### Texte fourni
****
Il est vraisemblable que cette évolution remarquable du marketing trouve sa source dans le livre de Bridgewater.
La Gilbert girl
J’ai un sans fill pour vous (I HAVE A WIRELESS FOR YOU)
Charles Allan Gilbert, 1909
Tandis que, tel Zeus maniant la foudre, l’index droit maîtrise la fée Electricité, l’index gauche réduit à néant la distance qui sépare la jeune femme de son sauveteur (Come Quick Danger).
En 1909, lors du naufrage du RMS Republic, la radio embarquée avait contribué à sauver la vie de 1200 personnes : l’image s’inscrit donc dans l’actualité, mais aussi dans l’anticipation : car la première femme opératrice radio maritime, Miss Graynella Packer de Jacksonville, n’embarquera qu’en novembre 1910, et cessera son service dès avril 1911 à cause des lois anti-prostitution : la promiscuité avec l’équipage masculin étant jugée intolérable [1a].
****
### Matériel

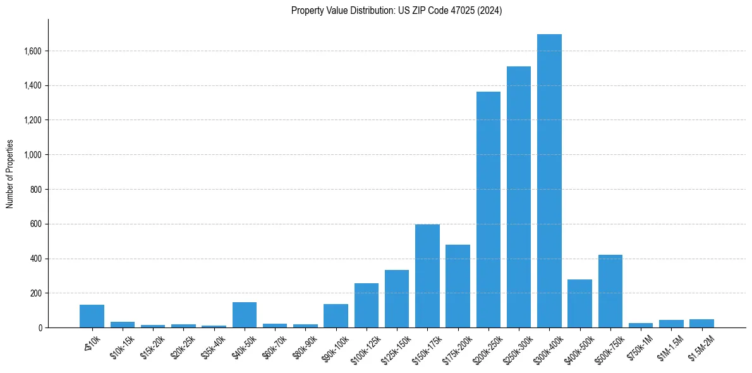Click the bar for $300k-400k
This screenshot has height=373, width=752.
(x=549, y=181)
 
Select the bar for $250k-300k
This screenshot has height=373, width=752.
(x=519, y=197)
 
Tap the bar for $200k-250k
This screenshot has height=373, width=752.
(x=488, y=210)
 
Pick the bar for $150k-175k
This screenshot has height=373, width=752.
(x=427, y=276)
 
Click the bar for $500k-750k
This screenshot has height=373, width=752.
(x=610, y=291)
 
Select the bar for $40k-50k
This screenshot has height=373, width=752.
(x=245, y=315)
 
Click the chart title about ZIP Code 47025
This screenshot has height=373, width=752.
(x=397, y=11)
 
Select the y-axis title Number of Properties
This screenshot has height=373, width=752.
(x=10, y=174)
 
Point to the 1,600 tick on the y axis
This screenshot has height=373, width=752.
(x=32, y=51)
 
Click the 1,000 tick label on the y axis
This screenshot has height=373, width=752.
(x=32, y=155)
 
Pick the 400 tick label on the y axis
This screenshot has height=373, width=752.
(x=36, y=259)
****
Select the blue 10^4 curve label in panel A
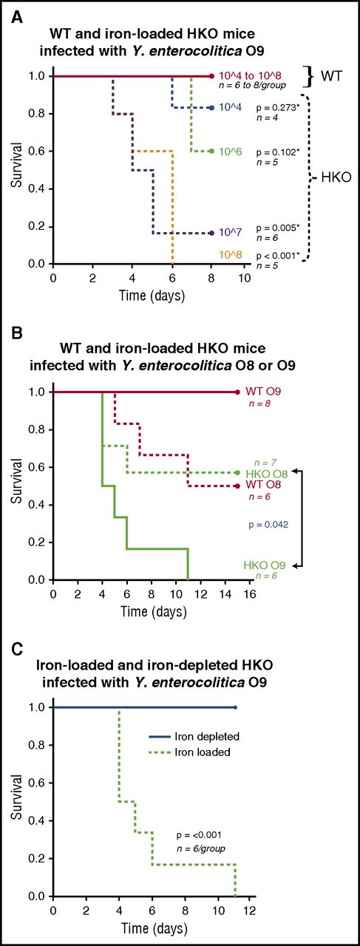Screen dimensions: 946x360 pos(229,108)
****
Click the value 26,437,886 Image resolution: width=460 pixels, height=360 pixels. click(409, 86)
****
### Consigne
Recopiez le texte fourni en entier, mot pour mot. Les enregistrements forment un matériel indépendant du texte fourni.

### Réponse attendue
Il est vraisemblable que cette évolution remarquable du marketing trouve sa source dans le livre de Bridgewater.
La Gilbert girl
J’ai un sans fill pour vous (I HAVE A WIRELESS FOR YOU)
Charles Allan Gilbert, 1909
Tandis que, tel Zeus maniant la foudre, l’index droit maîtrise la fée Electricité, l’index gauche réduit à néant la distance qui sépare la jeune femme de son sauveteur (Come Quick Danger).
En 1909, lors du naufrage du RMS Republic, la radio embarquée avait contribué à sauver la vie de 1200 personnes : l’image s’inscrit donc dans l’actualité, mais aussi dans l’anticipation : car la première femme opératrice radio maritime, Miss Graynella Packer de Jacksonville, n’embarquera qu’en novembre 1910, et cessera son service dès avril 1911 à cause des lois anti-prostitution : la promiscuité avec l’équipage masculin étant jugée intolérable [1a].